16th local dengue fever case in Hong Kong, second on tourist island of Cheung Chau
Centre for Health Protection apologises for earlier error which led it to say there was probably more than one source of infection on island
Hong Kong health authorities apologised on Monday for a laboratory mistake which led them to disclose a day earlier that there might have been more than one source of infection on an outlying island, as the city’s dengue fever outbreak escalated.
The Centre for Health Protection had said test results showed a 52-year-old man living on Cheung Chau was infected with serotype 3 of the potentially lethal virus, as opposed to serotype 1, which had afflicted the 15 other local cases.
The centre said on Sunday it was likely that the man had contracted the disease on the island. That it was a different kind to the one in the case of an 84-year-old woman also on Cheung Chau led them to believe the island might have more than one source of infection.
But on Monday the centre said the man had actually contracted serotype 1, and that the two cases on the island probably shared the same source.

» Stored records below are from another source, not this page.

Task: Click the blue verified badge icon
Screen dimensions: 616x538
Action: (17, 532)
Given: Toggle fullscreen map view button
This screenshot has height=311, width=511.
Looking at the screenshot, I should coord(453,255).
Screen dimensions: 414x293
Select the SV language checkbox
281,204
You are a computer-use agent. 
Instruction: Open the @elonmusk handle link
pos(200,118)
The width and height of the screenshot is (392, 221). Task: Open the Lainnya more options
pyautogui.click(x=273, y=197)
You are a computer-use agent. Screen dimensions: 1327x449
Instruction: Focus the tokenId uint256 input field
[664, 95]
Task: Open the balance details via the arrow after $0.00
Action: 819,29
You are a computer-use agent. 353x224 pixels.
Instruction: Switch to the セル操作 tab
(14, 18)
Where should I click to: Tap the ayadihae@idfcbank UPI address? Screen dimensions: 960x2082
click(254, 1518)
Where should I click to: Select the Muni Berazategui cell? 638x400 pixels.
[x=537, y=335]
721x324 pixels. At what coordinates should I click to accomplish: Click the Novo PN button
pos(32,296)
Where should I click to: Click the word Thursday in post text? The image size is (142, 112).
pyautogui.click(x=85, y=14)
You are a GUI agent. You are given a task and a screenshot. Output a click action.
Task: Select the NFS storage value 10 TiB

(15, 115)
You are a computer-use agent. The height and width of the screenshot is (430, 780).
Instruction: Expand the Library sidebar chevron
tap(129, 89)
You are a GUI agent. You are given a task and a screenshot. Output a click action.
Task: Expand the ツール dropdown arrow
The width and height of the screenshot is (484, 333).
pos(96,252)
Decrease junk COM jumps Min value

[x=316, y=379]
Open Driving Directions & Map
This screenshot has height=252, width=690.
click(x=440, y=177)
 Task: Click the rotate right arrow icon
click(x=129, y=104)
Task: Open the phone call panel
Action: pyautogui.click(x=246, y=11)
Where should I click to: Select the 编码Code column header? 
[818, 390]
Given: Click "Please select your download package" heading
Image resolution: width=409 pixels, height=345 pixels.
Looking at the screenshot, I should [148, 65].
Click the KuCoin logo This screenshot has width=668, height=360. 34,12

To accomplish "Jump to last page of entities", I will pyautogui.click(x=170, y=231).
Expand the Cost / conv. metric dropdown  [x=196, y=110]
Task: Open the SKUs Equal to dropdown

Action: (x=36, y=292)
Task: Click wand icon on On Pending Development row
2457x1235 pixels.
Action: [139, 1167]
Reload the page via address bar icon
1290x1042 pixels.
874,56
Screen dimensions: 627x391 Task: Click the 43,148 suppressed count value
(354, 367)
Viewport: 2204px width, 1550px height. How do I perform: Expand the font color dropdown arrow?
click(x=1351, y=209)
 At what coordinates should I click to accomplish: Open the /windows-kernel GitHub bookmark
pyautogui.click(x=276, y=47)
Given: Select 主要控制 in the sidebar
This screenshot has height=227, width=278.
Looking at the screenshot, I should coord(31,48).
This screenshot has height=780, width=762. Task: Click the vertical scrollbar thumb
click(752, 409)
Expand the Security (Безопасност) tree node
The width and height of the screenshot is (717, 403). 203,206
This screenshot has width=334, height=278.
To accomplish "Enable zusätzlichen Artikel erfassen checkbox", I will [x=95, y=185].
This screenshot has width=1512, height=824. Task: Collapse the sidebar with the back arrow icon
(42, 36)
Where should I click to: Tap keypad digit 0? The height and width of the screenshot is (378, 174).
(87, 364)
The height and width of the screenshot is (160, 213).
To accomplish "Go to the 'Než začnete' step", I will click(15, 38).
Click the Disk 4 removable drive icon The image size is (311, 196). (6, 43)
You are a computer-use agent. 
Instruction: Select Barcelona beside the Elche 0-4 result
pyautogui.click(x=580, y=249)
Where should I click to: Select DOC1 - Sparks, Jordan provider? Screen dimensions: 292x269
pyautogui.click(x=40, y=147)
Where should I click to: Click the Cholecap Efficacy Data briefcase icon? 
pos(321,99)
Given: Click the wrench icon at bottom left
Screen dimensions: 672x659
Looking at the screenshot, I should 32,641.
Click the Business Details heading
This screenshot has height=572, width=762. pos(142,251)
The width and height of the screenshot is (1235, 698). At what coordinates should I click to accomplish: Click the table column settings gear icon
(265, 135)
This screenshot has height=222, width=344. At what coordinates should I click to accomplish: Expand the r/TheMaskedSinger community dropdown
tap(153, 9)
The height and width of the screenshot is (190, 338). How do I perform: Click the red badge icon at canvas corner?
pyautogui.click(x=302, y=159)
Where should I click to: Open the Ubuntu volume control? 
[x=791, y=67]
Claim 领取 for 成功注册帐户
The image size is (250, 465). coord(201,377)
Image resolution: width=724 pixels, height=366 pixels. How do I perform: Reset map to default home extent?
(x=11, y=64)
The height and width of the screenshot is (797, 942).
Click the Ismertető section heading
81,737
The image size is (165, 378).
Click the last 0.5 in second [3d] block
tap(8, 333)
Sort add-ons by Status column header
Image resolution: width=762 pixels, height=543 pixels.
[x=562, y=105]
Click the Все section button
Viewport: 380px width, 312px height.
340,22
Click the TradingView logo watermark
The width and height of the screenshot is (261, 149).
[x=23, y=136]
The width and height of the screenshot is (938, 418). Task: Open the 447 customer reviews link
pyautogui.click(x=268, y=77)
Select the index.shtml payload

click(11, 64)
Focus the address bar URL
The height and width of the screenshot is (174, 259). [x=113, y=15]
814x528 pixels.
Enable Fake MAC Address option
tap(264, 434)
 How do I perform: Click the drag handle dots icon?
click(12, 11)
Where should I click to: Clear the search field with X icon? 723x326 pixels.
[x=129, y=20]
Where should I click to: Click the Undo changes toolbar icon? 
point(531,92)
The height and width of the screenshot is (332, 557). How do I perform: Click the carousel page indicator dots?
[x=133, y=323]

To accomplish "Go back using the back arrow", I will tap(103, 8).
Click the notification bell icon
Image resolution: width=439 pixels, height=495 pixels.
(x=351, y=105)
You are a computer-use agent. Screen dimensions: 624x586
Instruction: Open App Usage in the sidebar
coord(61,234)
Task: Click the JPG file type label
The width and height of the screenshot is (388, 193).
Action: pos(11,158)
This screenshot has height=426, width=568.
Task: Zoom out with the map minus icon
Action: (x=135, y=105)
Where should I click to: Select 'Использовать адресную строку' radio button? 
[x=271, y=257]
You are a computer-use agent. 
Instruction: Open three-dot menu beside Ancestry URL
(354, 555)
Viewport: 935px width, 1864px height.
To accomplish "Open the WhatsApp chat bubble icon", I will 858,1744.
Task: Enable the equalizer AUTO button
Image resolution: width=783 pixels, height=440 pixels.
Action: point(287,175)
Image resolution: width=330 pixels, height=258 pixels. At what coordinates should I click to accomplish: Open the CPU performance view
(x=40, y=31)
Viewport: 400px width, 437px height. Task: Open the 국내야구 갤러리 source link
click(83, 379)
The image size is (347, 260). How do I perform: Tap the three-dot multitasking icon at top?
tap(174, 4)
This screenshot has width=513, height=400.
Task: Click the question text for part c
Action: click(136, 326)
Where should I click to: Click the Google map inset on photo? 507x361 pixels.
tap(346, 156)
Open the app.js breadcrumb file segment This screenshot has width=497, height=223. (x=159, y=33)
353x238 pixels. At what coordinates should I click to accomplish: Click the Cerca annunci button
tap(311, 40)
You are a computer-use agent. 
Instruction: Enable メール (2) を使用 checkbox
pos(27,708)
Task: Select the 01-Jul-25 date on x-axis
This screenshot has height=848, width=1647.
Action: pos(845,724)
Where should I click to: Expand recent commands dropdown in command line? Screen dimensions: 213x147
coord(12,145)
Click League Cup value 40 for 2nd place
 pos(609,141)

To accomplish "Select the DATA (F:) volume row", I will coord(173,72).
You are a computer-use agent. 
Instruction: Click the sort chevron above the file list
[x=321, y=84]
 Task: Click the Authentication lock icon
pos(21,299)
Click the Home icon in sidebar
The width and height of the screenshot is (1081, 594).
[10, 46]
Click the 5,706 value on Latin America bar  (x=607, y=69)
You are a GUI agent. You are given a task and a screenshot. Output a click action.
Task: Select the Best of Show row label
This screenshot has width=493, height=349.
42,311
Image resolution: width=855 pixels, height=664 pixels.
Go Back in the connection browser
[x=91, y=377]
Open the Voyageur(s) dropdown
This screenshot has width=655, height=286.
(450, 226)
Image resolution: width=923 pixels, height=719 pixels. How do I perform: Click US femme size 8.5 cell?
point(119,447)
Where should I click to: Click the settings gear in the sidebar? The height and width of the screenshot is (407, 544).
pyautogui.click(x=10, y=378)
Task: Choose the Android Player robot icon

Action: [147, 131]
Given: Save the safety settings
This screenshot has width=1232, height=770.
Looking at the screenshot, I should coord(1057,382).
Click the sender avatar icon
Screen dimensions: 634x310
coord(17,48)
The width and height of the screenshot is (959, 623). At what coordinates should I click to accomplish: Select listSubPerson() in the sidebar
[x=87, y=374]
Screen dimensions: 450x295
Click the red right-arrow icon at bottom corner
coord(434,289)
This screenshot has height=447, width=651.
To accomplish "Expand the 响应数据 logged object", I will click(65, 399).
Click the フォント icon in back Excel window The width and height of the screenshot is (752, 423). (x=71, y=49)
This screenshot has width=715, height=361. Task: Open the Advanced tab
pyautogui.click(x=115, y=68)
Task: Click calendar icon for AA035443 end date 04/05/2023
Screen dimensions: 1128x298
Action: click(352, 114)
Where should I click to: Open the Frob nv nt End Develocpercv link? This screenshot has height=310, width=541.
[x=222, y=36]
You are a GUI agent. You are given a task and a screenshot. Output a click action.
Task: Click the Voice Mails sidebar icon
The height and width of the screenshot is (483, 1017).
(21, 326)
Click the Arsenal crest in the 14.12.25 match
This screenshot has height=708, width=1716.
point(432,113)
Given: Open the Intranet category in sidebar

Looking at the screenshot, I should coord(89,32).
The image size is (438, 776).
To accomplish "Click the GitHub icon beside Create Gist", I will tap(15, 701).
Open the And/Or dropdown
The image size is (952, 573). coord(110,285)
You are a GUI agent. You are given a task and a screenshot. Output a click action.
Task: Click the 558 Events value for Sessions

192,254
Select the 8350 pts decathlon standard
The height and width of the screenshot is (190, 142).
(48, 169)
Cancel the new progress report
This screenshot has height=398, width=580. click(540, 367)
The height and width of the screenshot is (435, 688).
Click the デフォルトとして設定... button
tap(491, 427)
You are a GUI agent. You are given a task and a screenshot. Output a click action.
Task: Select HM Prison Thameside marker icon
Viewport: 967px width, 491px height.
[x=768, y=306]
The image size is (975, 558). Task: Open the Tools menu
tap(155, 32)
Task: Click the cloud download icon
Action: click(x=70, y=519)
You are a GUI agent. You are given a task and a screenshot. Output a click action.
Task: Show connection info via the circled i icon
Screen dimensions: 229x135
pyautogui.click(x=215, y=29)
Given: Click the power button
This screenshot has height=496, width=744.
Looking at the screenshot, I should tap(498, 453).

The error was found in genetic sequencing which showed that the virus infecting the man was “highly similar to” that of the woman.
The man in the latest case lives on Tsan Tuen Road on the island, a popular tourist destination, and works in Lai Chi Kok. He fell ill last Wednesday and had been recovering at home. The patient had travelled to Dongguan in Guangdong province for a day trip during the incubation period of the virus, which can be spread by mosquitoes.